··· TRECHO

Mansueto de Almeida está na Secretaria do Tesouro, mas poderia estar no Itamarati.

Depois da festa de pautas-bomba na semana passada — que rendeu manchetes falando em gastos extras de R$ 100 bilhões — Mansueto interrompeu suas férias em Recife para falar ao Brazil Journal na sexta-feira.
 
Mas em vez de admoestar o Congresso, o Secretário preferiu ser diplomático e enfatizar a relação construtiva que a equipe econômica tem com o Legislativo.

10204 1c99bbc3 b482 0000 0009 eb094d7f446aEssa relação — entre os que têm como missão defender os cofres públicos e aqueles cuja carreira política frequentemente depende de arrombá-los — sempre foi delicada, tensa e dividida entre avanços e revezes.

Mas com o País inapelavelmente quebrado depois dos anos Dilma, o chocante é que muitos deputados ainda não tenham recebido a mensagem: qualquer gasto novo tem que ser compensado por um corte em outro lugar.  O Congresso continua sendo um condomínio de interesses setoriais e paroquiais, e a defesa do caixa — e dos interesses da República — fica com o Executivo.

Foi assim que nos últimos meses, em especial na semana passada, avançaram no Congresso projetos que aumentam as compensações aos Estados pela desoneração de ICMS sobre exportações, facilitam a criação de novos municípios, revertem vetos do Presidente a mudanças feitas no Funrural — sem falar na Bolsa Caminhoneiro, educadamente chamada de ‘novo marco regulatório do transporte de cargas’.

Ao aprovar a Lei de Diretrizes Orçamentárias na semana passada, o Congresso retirou um artigo que vedava a concessão de aumento ao funcionalismo.  Mansueto diz que o artigo é desnecessário porque um outro artigo da própria LDO diz que para se aumentar uma despesa obrigatória é necessário reduzir outras despesas obrigatórias, além do fato da Emenda do Teto dos gastos limitar novos aumentos salariais.

Há projetos de lei tramitando no Congresso que podem impactar muito as contas públicas.  Algumas estimativas falam em R$ 100 bilhões. Como o Tesouro e a Fazenda estão lidando com isso?

Muito desses projetos ainda estão em tramitação nas comissões do Congresso Nacional, e muitos deles ainda passarão por diversas modificações antes de serem apreciados pelo plenário. Alguns não fizeram, inclusive, a estimativa de impacto orçamentário e financeiro que é exigido pelo Art. 113 da Constituição, que foi instituído com a Emenda do Teto dos Gastos (EC 95/2016). Sem essa estimativa alguns desses projetos podem, inclusive, ser considerados inconstitucionais. 

Tenho certeza que ao longo da tramitação desses projetos, o impacto fiscal vai ser reduzido e, no caso da aprovação de alguma conta sem a definição da fonte de recurso para o seu pagamento, o Presidente da República pode vetar alguns desses artigos por exigência da Lei de Responsabilidade Fiscal. Se tivermos uma nova despesa sem a definição de fonte de recurso, a LRF e, em alguns casos, a própria Constituição Federal não permite a execução dessa despesa.

······

(A TAREFA): Segundo o trecho, em que cidade Mansueto de Almeida passava as férias que interrompeu para falar ao Brazil Journal? Responda, por favor, em poucas palavras.

··· DADOS REGISTRADOS

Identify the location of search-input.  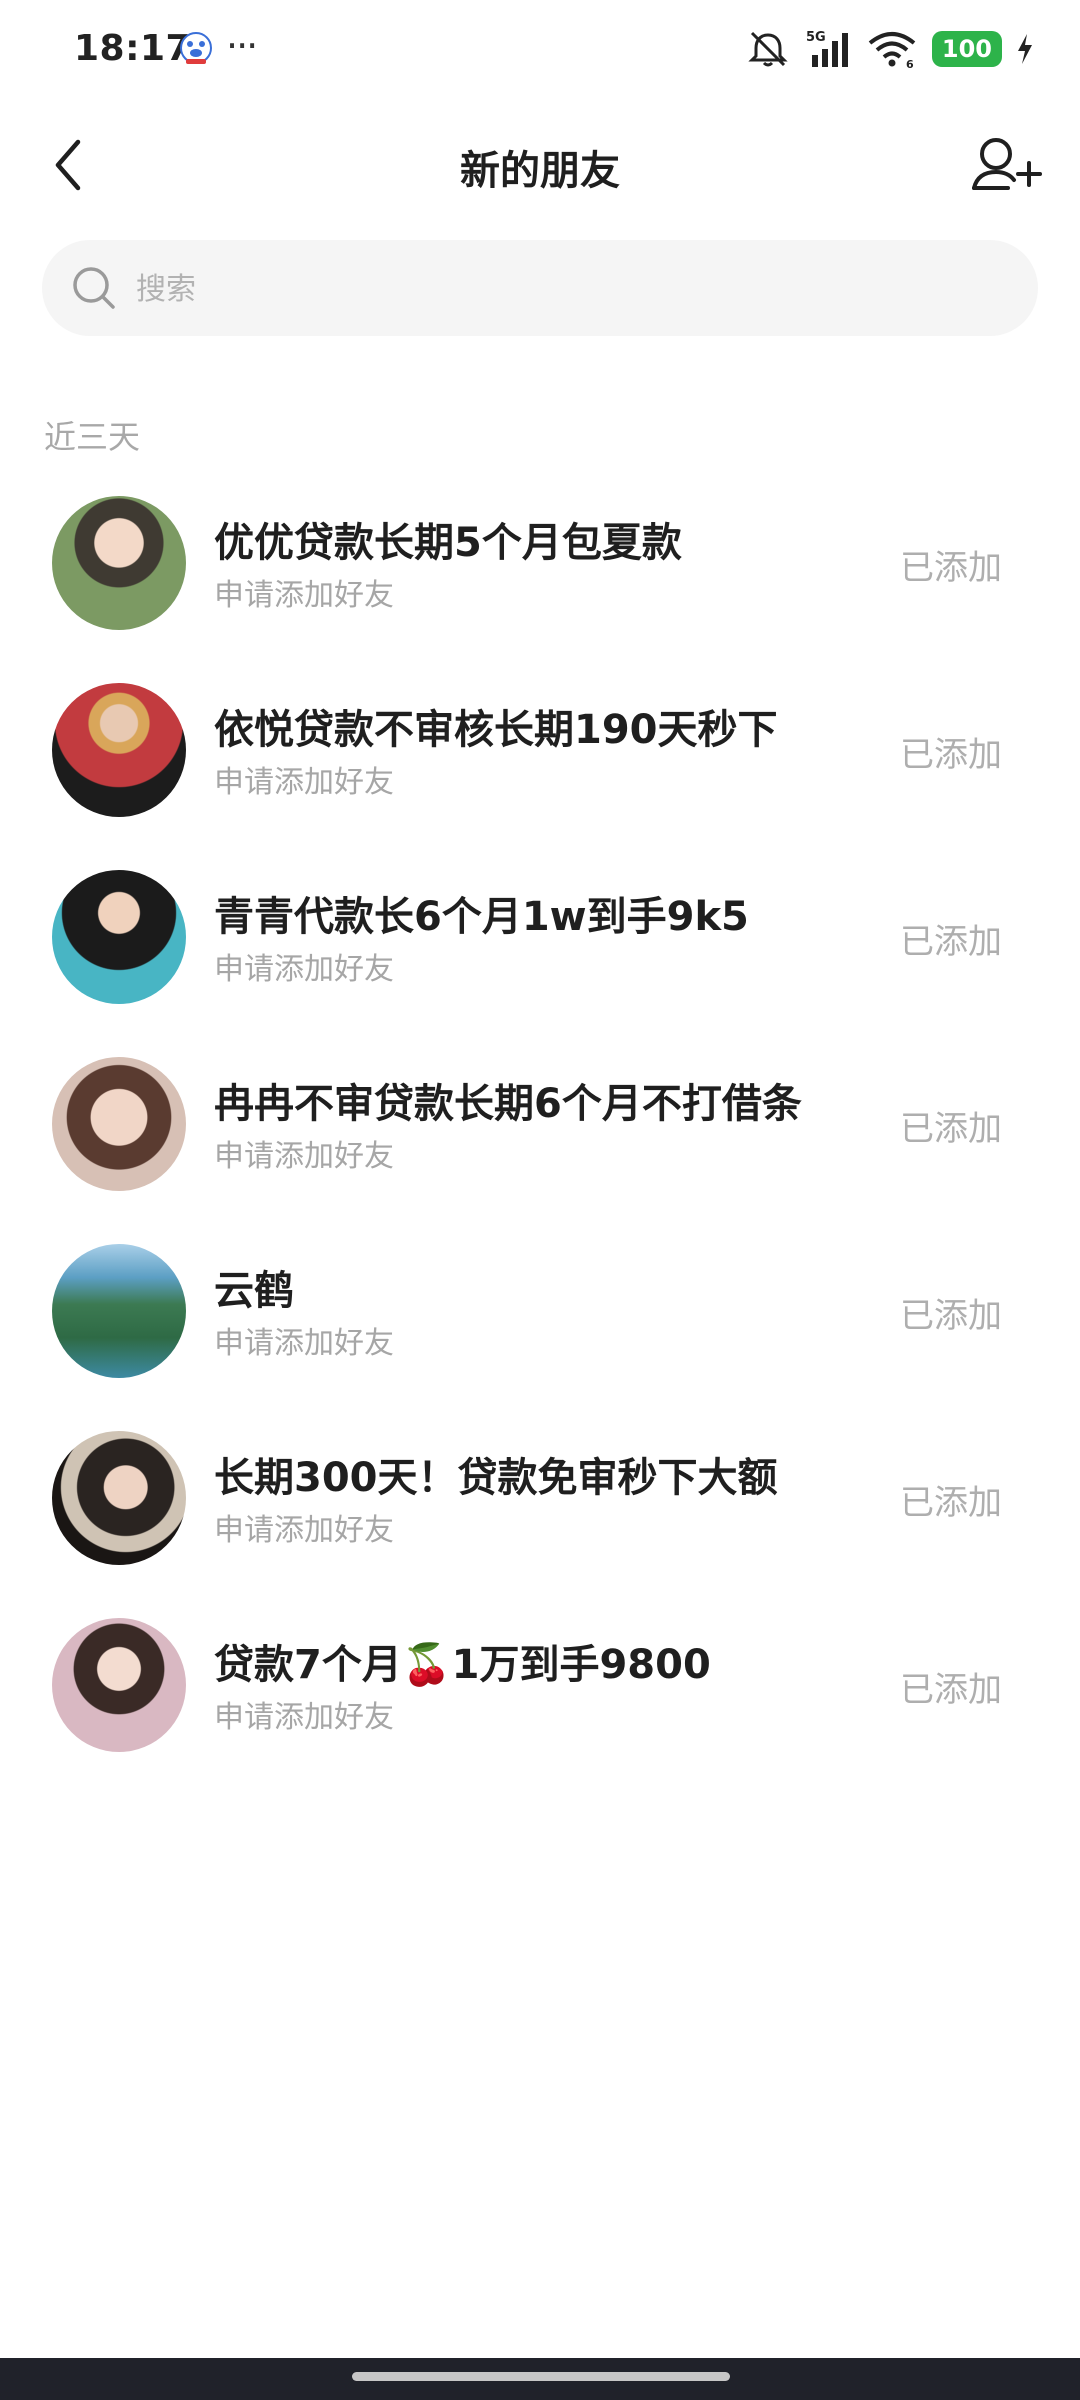
(566, 289). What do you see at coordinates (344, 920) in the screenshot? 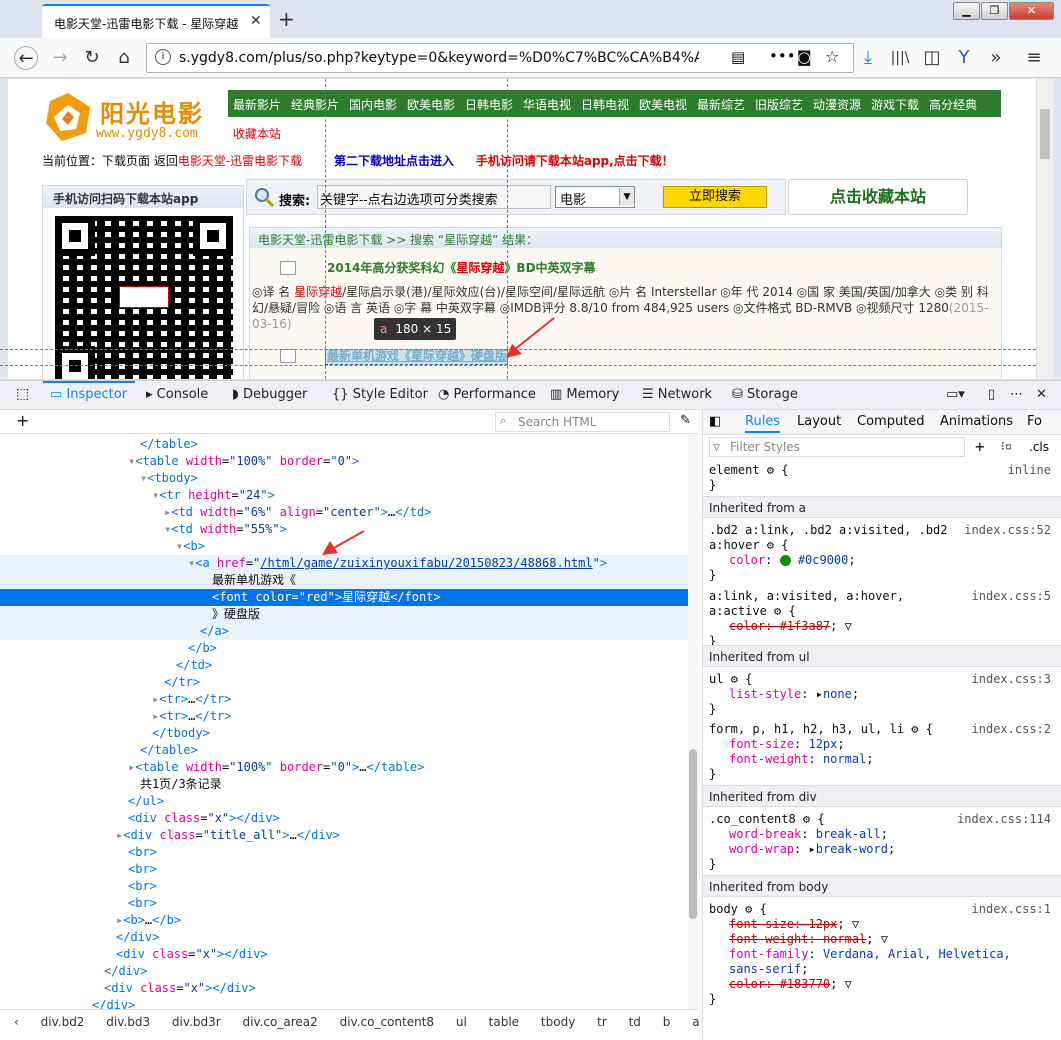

······

(RESULTADO DO EXERCÍCIO): Em Recife.